Да, с тех пор как местом моего обитания стала сельва мезозоя, защищали меня от агрессивно настроенного контингента этого мира лишь огонь, да пещера. Собственно, средства, с помощью которых и должен защищаться человек в диких, дремучих условиях.
Но и такие атрибуты первобытного бытия не давали стопроцентной гарантии безопасности.
Я всегда был начеку, настороже. И мне бесчисленное множество раз приходилось сгребать с каменистого дна пещеры крупных, смертельно ядовитых насекомых под названием скорпионы. Приходилось убирать их прежде, чем улечься рядом с уютно потрескивающим костерком.

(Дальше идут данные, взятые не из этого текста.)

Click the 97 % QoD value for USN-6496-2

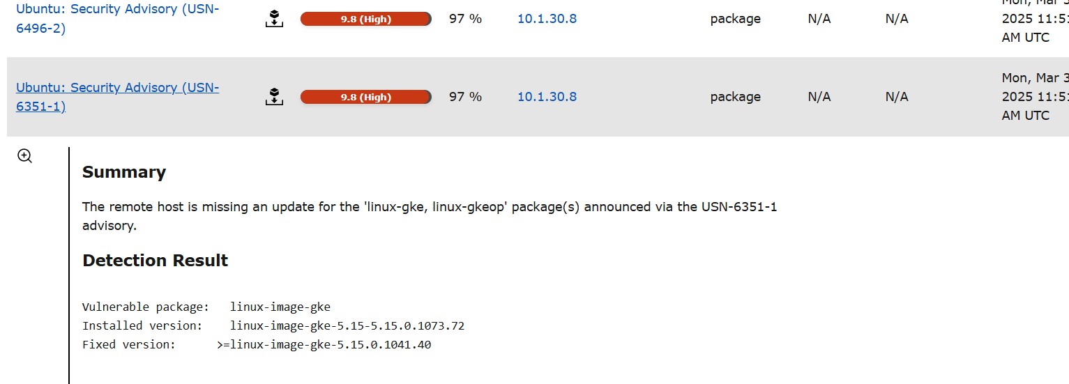click(465, 19)
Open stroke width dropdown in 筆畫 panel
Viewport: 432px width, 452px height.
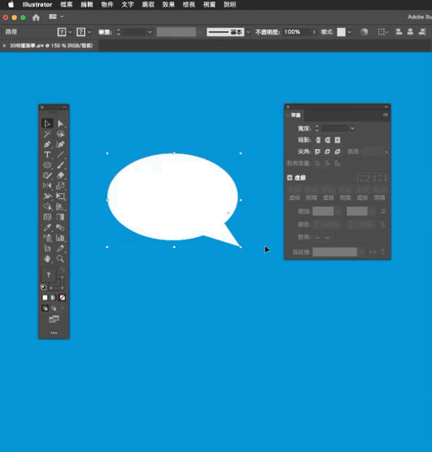[x=352, y=128]
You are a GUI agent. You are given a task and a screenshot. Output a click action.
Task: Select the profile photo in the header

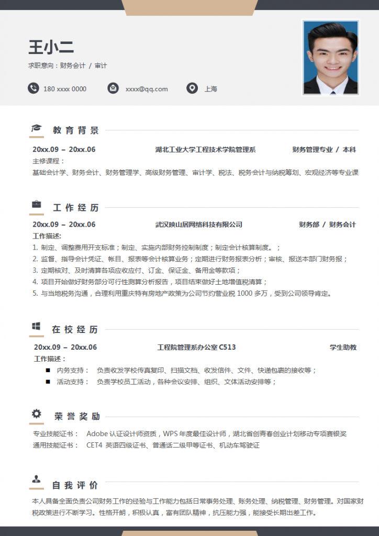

Неотъемлемым и большим плюсом моей пещеры в длинной цепи её несомненных достоинств была её относительная сухость. Эта черта сей скромной обители ежедневно и еженощно охраняла меня от полчищ вездесущей, хотя и мелкой, но не всегда безобидной живности, предпочитающей, как я уже заметил, исключительно влагу и ведущую свою самую кипучую деятельность именно в ней.
…Это произошло на 43-й день моего пребывания в мезозое. Прямо на день весеннего равноденствия по современному земному календарю.
Как всегда очень и очень ранним утром я спустился из пещеры к ручью, чтобы набрать в выдолбленный из дикой тыквы сосуд немного воды.
День, который я описываю, как и большинство других таких же отравленных ощущением собственного одиночества дней этого мерзкого и здорово уже поднадоевшего местечка, этот день был традиционно пасмурным и, вместе с тем, привычно жарким. Парило так, словно я находился не на открытом воздухе, а по крайней мере в бане.
Я взглянул на северное окончание ограды, заходящее за скалы и огибающее её наподобие подковы. Затем посмотрел на южную оконечность. И внезапно увидел, что некто незваный и непрошеный вторгся в мои владения.
Таким вторгшимся объектом оказалось симпатичное, зеленоватое создание нескольких метров в длину и относящееся, без сомнения, к тому типу растений, которые в субтропических широтах планет именуют лианами.
Несомненно, прошедшей ночью растение перебралось через ограду, спустилось в траву и успело продвинуться вглубь моей территории прежде, чем рассвет застал его на месте «преступления».